Vercelは2026年4月8日、Next.js v16.2.3をリリースした。本リリースはセキュリティ修正とバグ修正のバックポートに特化したもので、カナリアブランチの新機能は含まない。最大の変更点は、React Server ComponentsのApp RouterにおけるDoS脆弱性(CVE-2026-23869)の修正であり、Next.js 13.x〜16.xを利用するプロジェクトのすぐさまアップグレードが推奨されている。

CVE-2026-23869の詳細

CVE-2026-23869はCVSSスコア7.5(高)と評価されたDoS(Denial of Service)脆弱性で、App RouterのServer Functionエンドポイントに影響する。攻撃者が特定の細工を施したHTTPリクエストをServer Functionエンドポイントへ送信すると、デシリアライズ処理中にCPUを過剰消費させることができ、正規ユーザーへのサービス停止を引き起こす可能性がある。

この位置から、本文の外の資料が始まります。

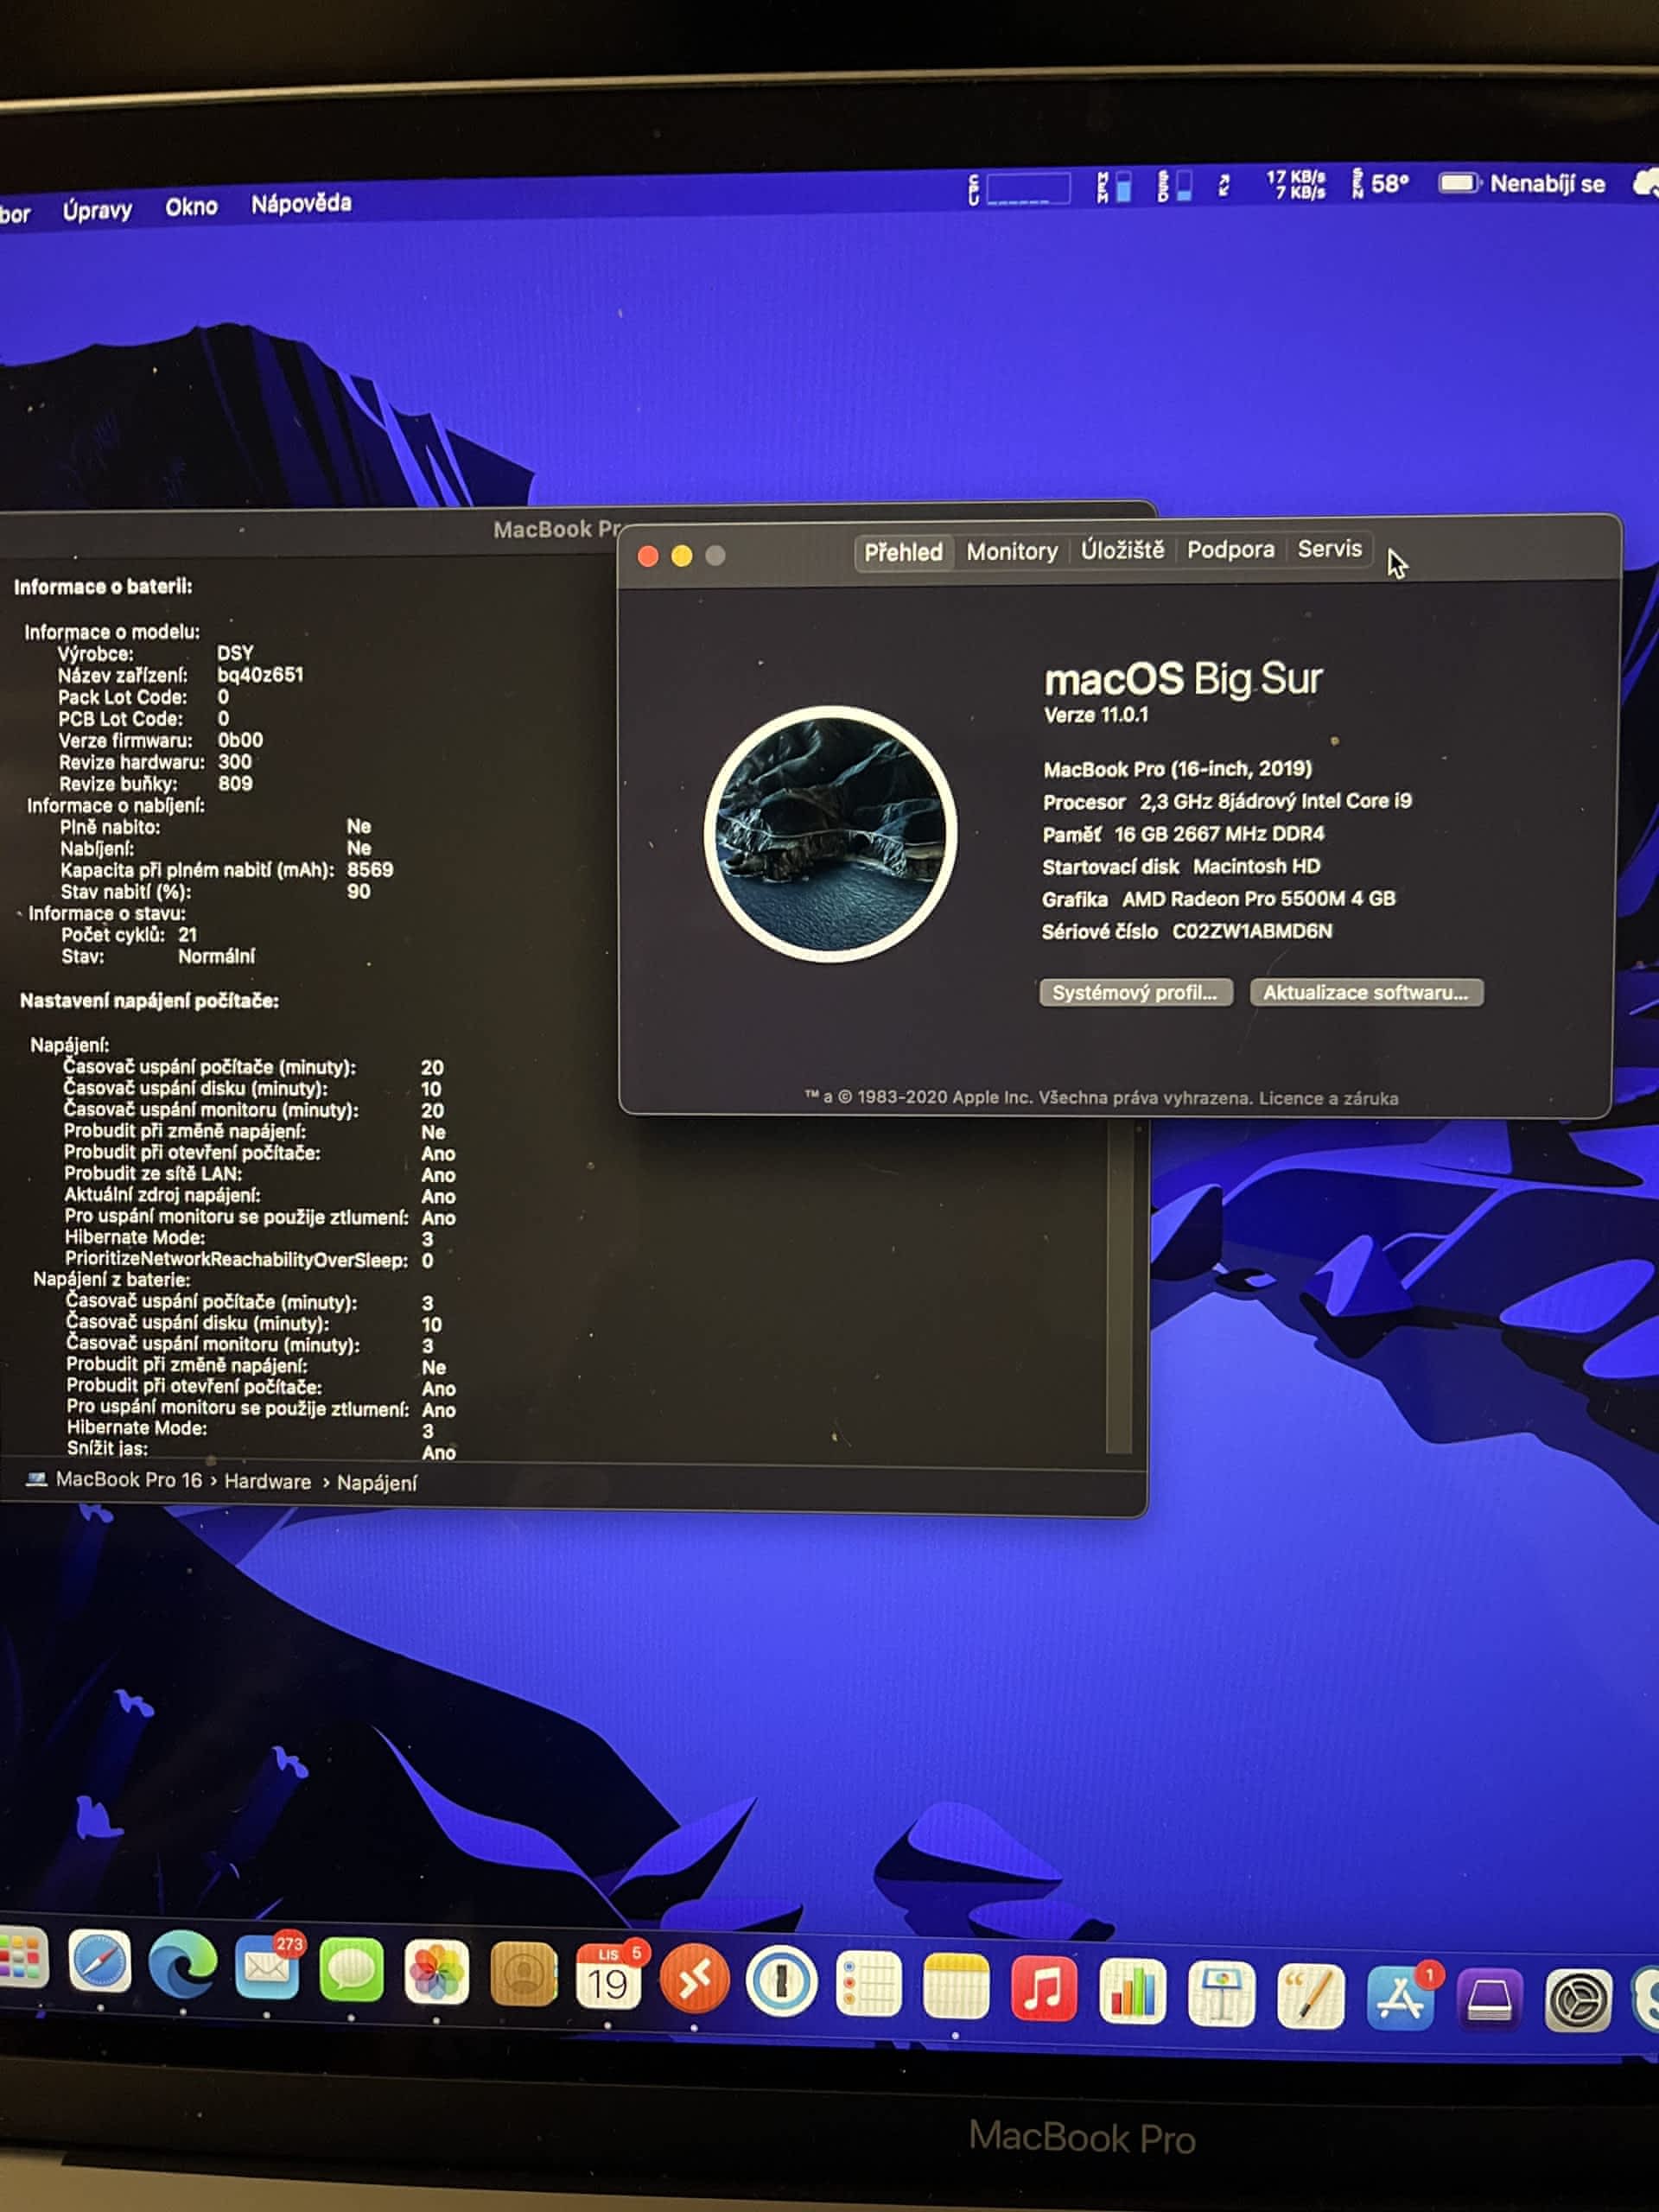The image size is (1659, 2212).
Task: Click the Systémový profil button
Action: [1135, 993]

影響を受けるバージョンはNext.js 13.x・14.x・15.x・16.xと広範で、修正済みバージョンはNext.js 15.5.15以降および16.2.3以降となる。Vercelのホスティング環境ではWAF(Webアプリケーションファイアウォール)ルールによる自動保護も実施されているが、公式アドバイザリはプラットフォーム側の保護のみに依存せず、パッチ済みバージョンへの即時アップグレードを強く求めている。

その他のバグ修正

セキュリティ修正に加え、v16.2.3では以下の不具合も修正されている。

  • ISRエラー報告の修正: onRequestErrorを通じてアプリページが古いISR再検証エラーを正しく報告するよう改善された。
  • HMRの不具合修正: Next.js 16.2で発生していたmanifest.tsが原因のHMR(Hot Module Replacement)停止バグが解消された。
  • 出力アセットの重複排除: ビルド時の出力アセットの重複を排除し、コンテンツ競合を検出する仕組みが追加された。
  • styled-jsxの競合状態修正: 並行レンダリング時にスタイルが失われる競合状態が修正された。
  • turbo-tasks-backendの安定性向上: タスクキャンセルおよびエラーハンドリングに関する安定性修正が含まれる。